I think I will go out and get a HR monitor. I really to keep tabs on it. I don't really get the whole (85% of my MHR) thing....but I've been told that I need to keep my HB up to like 155 BPM. I don't know if this is accurate or not. I really feel stupid when it comes to the details and things. I would just get on there and work until I feel like I'm going to drop.

To ALL....thanks for the warm welcome!! It's great to be here! [/B]

I think I saw a discussion about heartrate & the 70%, 80%, etc. where aerobic & anaerobic burning occurs. Assuming I'm on a machine that is measuring my heartrate correctly, according to the little heartrate chart, for my age and the measured heartrate showing on the machine, I should basically be in the throws of a deep heartpounding panic. But I'm just maintaining a pushed paced. I dunno. I don't get it.

But as a rule of thumb, I get a good cardio session if I maintain a pace on whatever machine for 25+ minutes such that it is hard to talk while I'm doing it.
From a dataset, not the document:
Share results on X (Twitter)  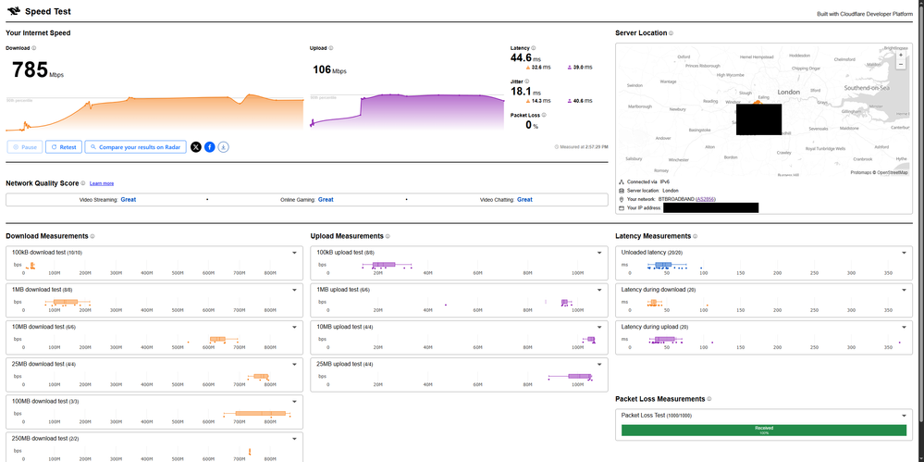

Another option is to throw in some interval training like others have mentioned. An example would be a 20 minute session on the stairmaster where you start out "warming up" for 2 minutes, crank it up to "sprint" level for 1-2 minutes, back down for 2 minutes, repeat. If you just watch the interval times, all you have to do is count the number of speed periods you do to get to 20 minutes. (For some reason if I change how I'm counting the time period, it goes faster...). A couple sessions of these per week will give you some good results, a shorter cardio time and you can watch the improvements with each session in how easy it is to make it through the speed periods, the increase in speed or the increase in duration of each speed session with less rough recovery period.